The Federation of Wholesale Distributors (FWD) says the situation has reached crisis point, leading to bare shelves and a risk of empty plates. Local convenience stores are now resorting to putting up notices warning customers of shortages due to the lack of delivery drivers.
Pub and restaurant chains are also not getting the fresh produce deliveries they expect. Supplies of beer, milk and other chilled products are being hit, while there are fears the situation might affect tanker deliveries of fuel to petrol stations.
James Bielby, chief executive of the FWD, said there is an estimated 70,000 shortfall in HGV drivers.
Federation of Wholesale Distributors (FWD) says the situation has reached crisis point, with convenience stores are now resorting to putting up notices warning customers of shortages due to the lack of delivery drivers (file photo)
The Road Haulage Association said the crisis has been triggered by a combination of Brexit, which has led to a cut in European truckers, and Covid, which has seen no new HGV drivers trained for a year.
Mr Bielby said: ‘The situation has reached crisis point and it is likely to get worse as more hospitality venues open and demand increases. The Government needs to act very quickly.
‘We are concerned enough to suggest that the Government considers having Army trucks on standby to ensure there are enough vehicles and drivers to distribute food.’ FWD members supply food and drink to independent shops, restaurants, pubs, hotels and care homes.

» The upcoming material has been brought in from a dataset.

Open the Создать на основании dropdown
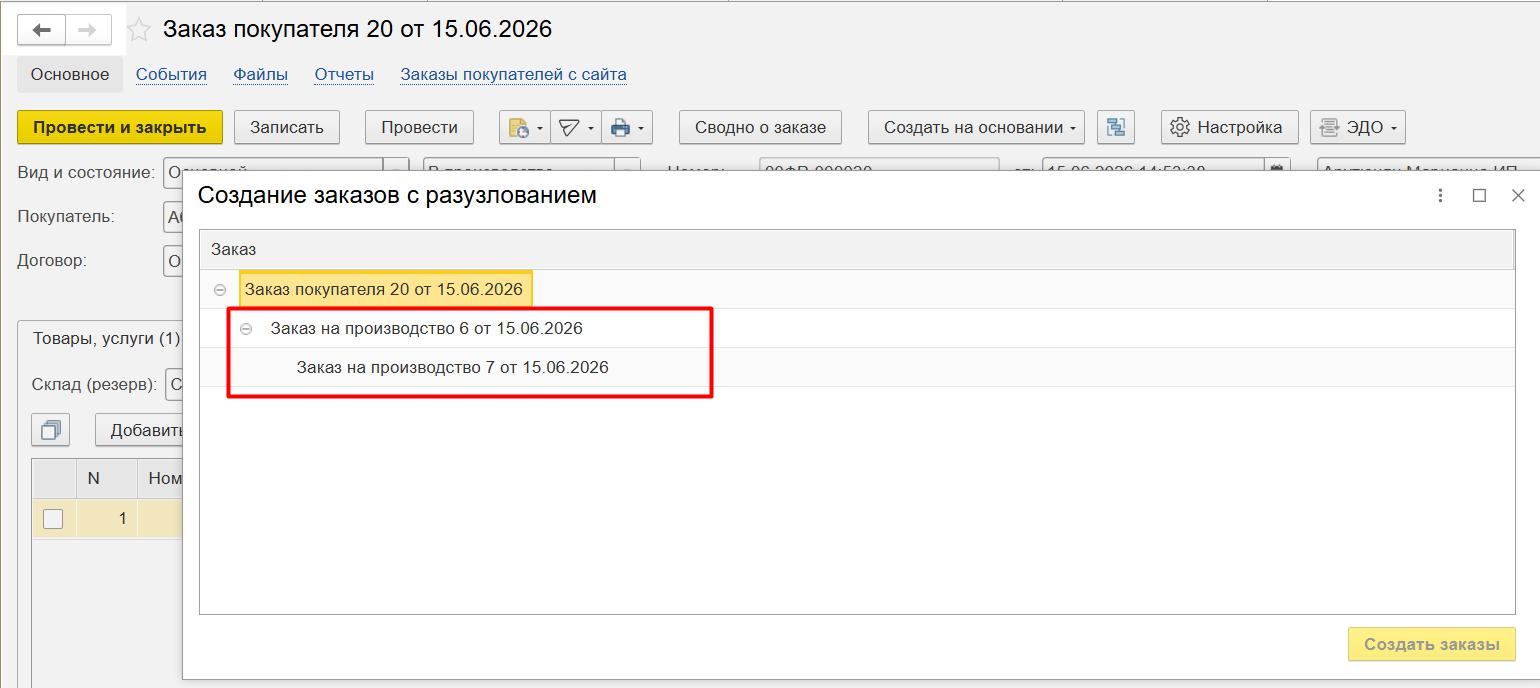Image resolution: width=1540 pixels, height=688 pixels. click(x=976, y=128)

Mr Bielby added: ‘With the estimated 70,000 shortfall in HGV drivers, some wholesalers have had to limit the number of deliveries they make to convenience stores which has led to some availability issues.
‘The product manufacturers who supply into the wholesale channel have similar issues with drivers, and our members reporting particular difficulties getting soft drinks, beer, and chilled products like cream, cheese, yoghurt and meats.’
The government extended the hours that professional delivery drivers are allowed behind the wheel during the pandemic, however this ended recently.
James Bielby, chief executive of the FWD, said there is an estimated 70,000 shortfall in HGV drivers
The FWD has asked the Government to re-instate this and make Army drivers available to deliver to vulnerable communities.
A sign erected in the window of a Budgens store at Great Blakenham, near Ipswich, in Suffolk, reads: ‘Due to a national shortage of delivery drivers we are experiencing cancellations in deliveries resulting in low stock around the store. Thank you for patience and support.’
Dairy giant Arla said: ‘There is a real crunch this Summer because of Covid causing a backlog of new drivers passing their tests, changes to tax rules, some drivers from EU countries returning home, some others on furlough and other factors. Like many others in the industry we are seeing costs go up and we’re working hard to limit the effect this will have on prices.
‘There has been a growing shortage of haulage drivers for many years. It is really important that we attract many new drivers into the sector.’
The managing director of Nationwide Produce, which supplies fruit and veg to major restaurant chains and retailers, Tim O’Malley, said: ‘The acute shortage of HGV drivers is now the direct cause of perfectly good, graded and packed fresh produce being dumped or left rotting in cold stores, waiting for wheels to go under it.
‘Supermarket shelves and restaurant plates are going empty, and this is now a crisis of national importance.’